This tool can be used to pre-compute password hashes for an Oracle database user so that a simple repeatable check can be made for weak passwords. This tool is very useful for default accounts such as SYS or SYSTEM or application accounts that would be checked regularly.
Version 2.0 has had some improvements added based on a discussion on my forum. Thanks to Gary for suggestions.

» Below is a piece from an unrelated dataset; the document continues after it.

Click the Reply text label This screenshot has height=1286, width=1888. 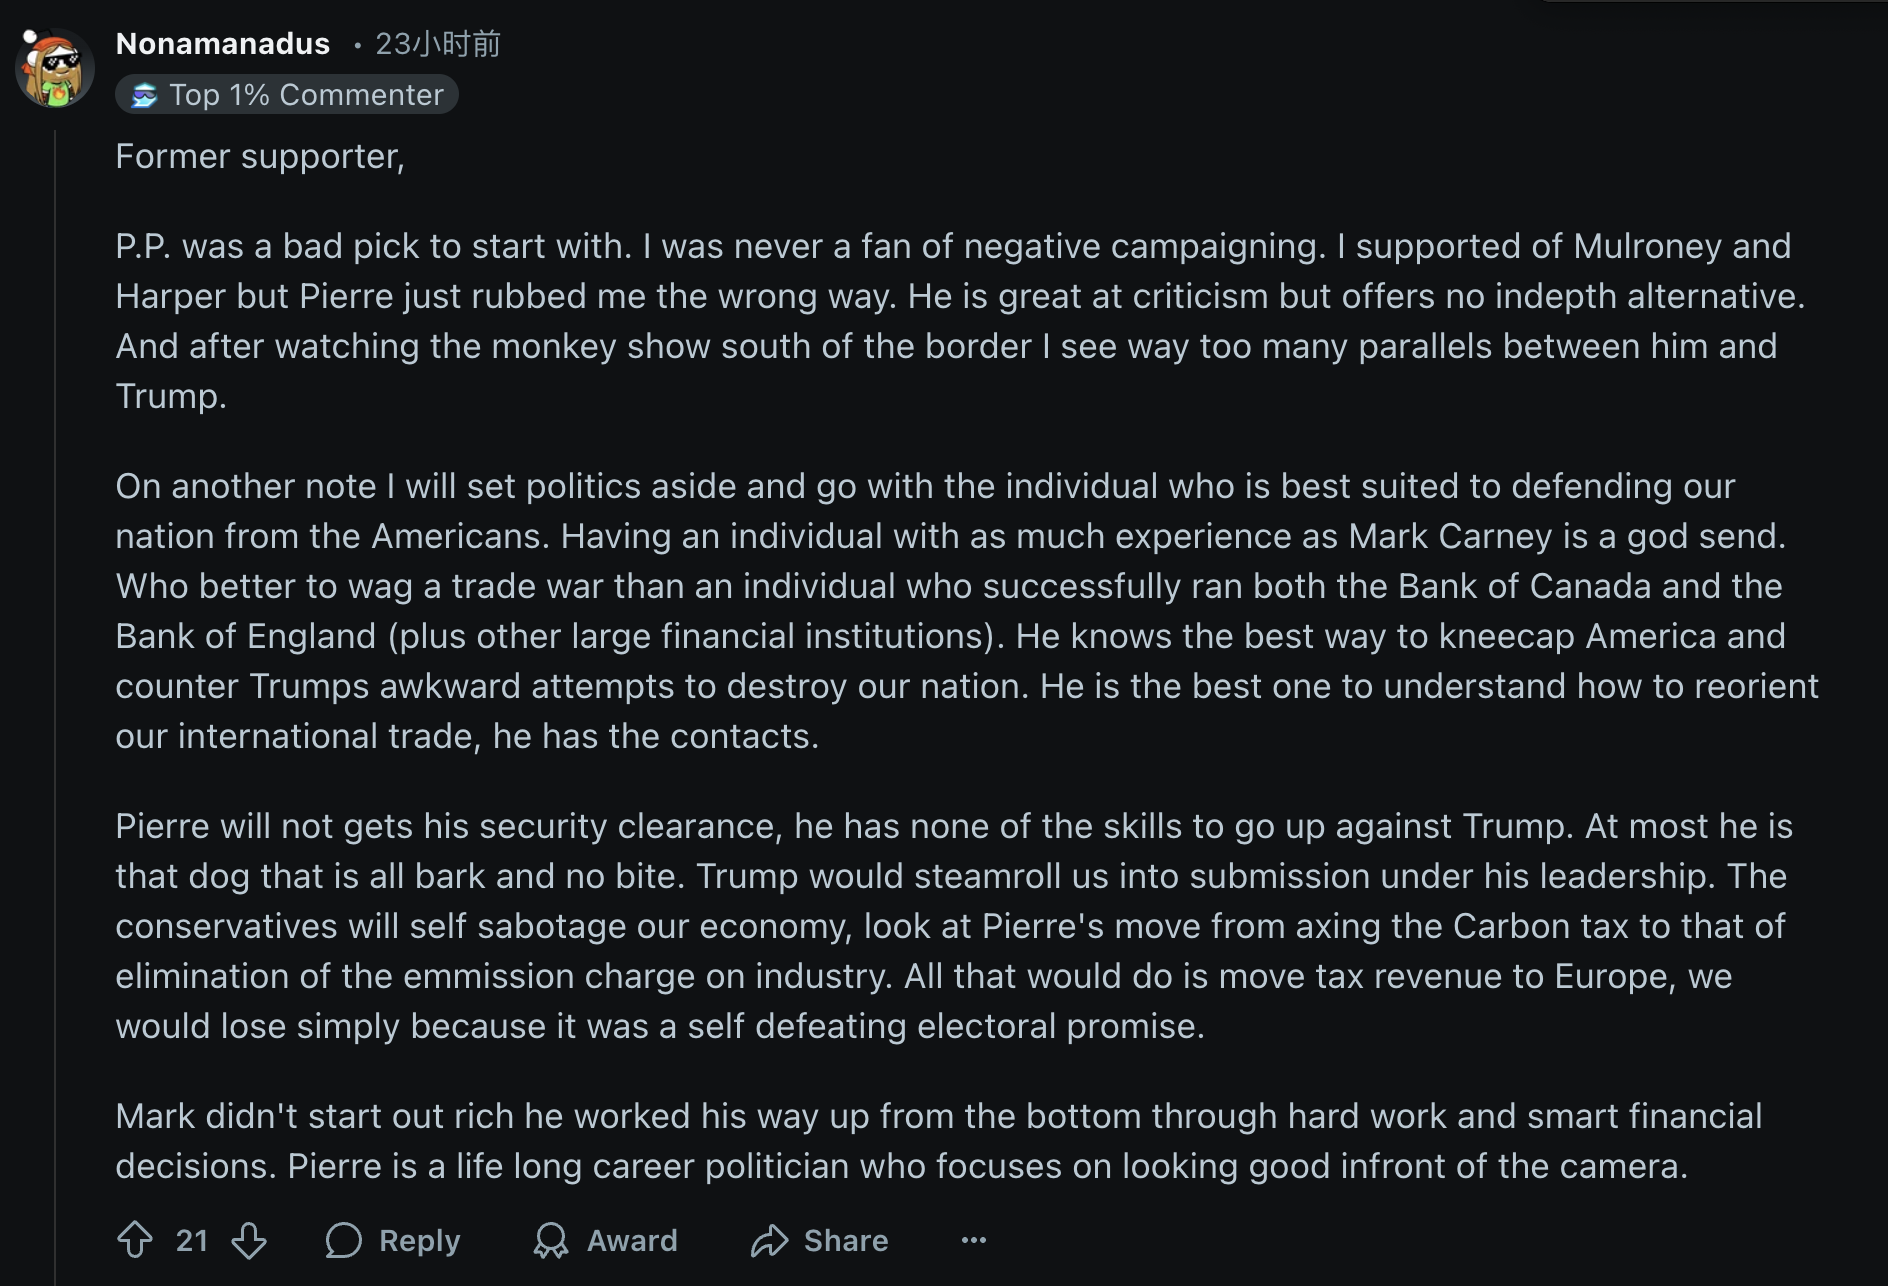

The changes (stolen from Josh’s change log ..:-) ) are:-
"2005-08-11 - 0.2.0
+ Improvements implemented following suggestions from Pete Finnigan and
gamyers in the "hashattack a dictionary attack tool for Oracle" thread at
+ Creates a profile called "HASHATTACK_PROFILE" to limit sessions_per_user,
connect_time, idle_time, failed_login_attempts, password_reuse_max and
password_verify_function to appropriate values. This is necessary because
the default profile should have constraints applied that will hinder
hashattack's performance. You have applied limits to the default profile,
+ Added a check to see if the temp account exists before creating.
+ Properly quoted passwords for alter user syntax.
+ Re-wrote how passwords are collected from the filesystem; instead of
multiple UTL_FILE calls for each word, build an external table that turns
into a database table via CTAS statement, and read words from a cursor."
I have updated my Oracle Security Tools page to include a link to version 2.0.